- EXTRACT -
⟨
Tuesday, April 23, 2013

A Lesson from the Tortoise

I'm sure you're all familiar with the fable "The Tortoise and the Hare," in which the plodding tortoise beats out the lazy-ass hare by virtue of persistence. The moral of that story is "Slow and steady wins the race."

I need the tortoise to come paint my bathroom. If ever there was a job for a slow but persistent person (or, uh, reptile), this is it.

Unfortunately, I am neither slow nor steady. Damn it.

Back story: A. decided this winter to put up insulation in the bathroom to keep it from being cold and wet and mildew-y and all the other things you just don't want a bathroom to be. He put the insulation up. Yay! It was warmer! Problem solved.

And then we had silver insulation covering the walls in the downstairs bathroom. Futuristic and eye-catching, but not really in keeping with our decorative scheme. (That scheme being "not naked building materials.")

So after a considerable delay, A. put up Sheetrock. Yay!

And then we had dark blue Sheetrock imprinted with the reassuring "Mold-resistant" covering the walls in the downstairs bathroom. Still naked building materials.

After an even longer delay (A. really, really hates fiddly home improvement stuff, much preferring to build things with rocks or construct hand-operated cranes . . . which is a story for another day), A. got the trim up.  This involved some very exacting measurements of angles and cutting and fitting and a LOT of swearing. But he got it done.

Which just left me and the paint. Shit.

I hate painting. From the very first time I did it at about age sixteen when my parents had me paint my bedroom, I have hated it. I still hate it. And that is because I am not a detail person. I am not patient. I am not good at being slow and careful and painting trim. And I really suck at beading.
⟩
- WHAT YOU HAVE TO DO -
Copy the blog post word for word, starting with "And then we had dark" and going on through "suck at beading.". Draw only on the blog post above.

- Saved data entries -
⟨
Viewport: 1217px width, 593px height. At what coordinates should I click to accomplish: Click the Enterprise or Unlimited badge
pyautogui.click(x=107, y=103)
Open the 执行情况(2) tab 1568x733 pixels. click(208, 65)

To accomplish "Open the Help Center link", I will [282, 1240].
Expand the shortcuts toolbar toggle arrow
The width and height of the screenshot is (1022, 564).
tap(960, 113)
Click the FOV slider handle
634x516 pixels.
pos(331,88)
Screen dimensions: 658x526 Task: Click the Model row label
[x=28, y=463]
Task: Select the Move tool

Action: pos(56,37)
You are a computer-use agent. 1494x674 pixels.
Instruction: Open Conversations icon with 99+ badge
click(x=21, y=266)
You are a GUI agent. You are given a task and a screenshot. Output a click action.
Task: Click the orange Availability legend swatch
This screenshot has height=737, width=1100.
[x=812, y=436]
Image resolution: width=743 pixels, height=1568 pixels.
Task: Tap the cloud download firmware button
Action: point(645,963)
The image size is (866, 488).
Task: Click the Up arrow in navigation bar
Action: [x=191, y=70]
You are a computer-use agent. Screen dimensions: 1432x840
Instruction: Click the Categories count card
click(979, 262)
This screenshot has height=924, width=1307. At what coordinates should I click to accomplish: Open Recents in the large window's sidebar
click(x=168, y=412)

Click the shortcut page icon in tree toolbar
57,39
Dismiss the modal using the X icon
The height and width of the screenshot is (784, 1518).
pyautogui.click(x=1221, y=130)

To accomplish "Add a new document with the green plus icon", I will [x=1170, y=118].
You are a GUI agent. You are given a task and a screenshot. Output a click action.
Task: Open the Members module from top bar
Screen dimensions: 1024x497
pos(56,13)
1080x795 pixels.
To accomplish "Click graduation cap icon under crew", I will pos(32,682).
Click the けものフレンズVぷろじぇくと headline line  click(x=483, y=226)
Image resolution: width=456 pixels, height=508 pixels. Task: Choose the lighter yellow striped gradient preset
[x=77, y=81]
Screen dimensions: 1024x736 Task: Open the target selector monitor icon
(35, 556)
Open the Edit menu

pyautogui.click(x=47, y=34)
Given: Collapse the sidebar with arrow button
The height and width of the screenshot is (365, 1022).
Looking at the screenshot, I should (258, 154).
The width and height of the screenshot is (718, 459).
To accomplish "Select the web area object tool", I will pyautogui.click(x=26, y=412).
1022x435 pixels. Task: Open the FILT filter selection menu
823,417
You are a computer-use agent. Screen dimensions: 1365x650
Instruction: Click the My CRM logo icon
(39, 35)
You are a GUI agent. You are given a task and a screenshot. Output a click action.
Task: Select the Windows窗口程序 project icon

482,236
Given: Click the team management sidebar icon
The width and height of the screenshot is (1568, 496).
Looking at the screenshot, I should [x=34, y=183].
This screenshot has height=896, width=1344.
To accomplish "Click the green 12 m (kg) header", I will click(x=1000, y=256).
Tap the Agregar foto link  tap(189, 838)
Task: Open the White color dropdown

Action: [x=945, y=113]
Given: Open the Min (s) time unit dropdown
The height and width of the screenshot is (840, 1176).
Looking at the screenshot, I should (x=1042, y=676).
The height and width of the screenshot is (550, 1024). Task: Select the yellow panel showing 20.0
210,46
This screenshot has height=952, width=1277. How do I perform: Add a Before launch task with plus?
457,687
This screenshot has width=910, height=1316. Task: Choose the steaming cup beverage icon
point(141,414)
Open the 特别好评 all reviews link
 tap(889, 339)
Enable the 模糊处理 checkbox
⟩
- RESPONSE -
And then we had dark blue Sheetrock imprinted with the reassuring "Mold-resistant" covering the walls in the downstairs bathroom. Still naked building materials.

After an even longer delay (A. really, really hates fiddly home improvement stuff, much preferring to build things with rocks or construct hand-operated cranes . . . which is a story for another day), A. got the trim up.  This involved some very exacting measurements of angles and cutting and fitting and a LOT of swearing. But he got it done.

Which just left me and the paint. Shit.

I hate painting. From the very first time I did it at about age sixteen when my parents had me paint my bedroom, I have hated it. I still hate it. And that is because I am not a detail person. I am not patient. I am not good at being slow and careful and painting trim. And I really suck at beading.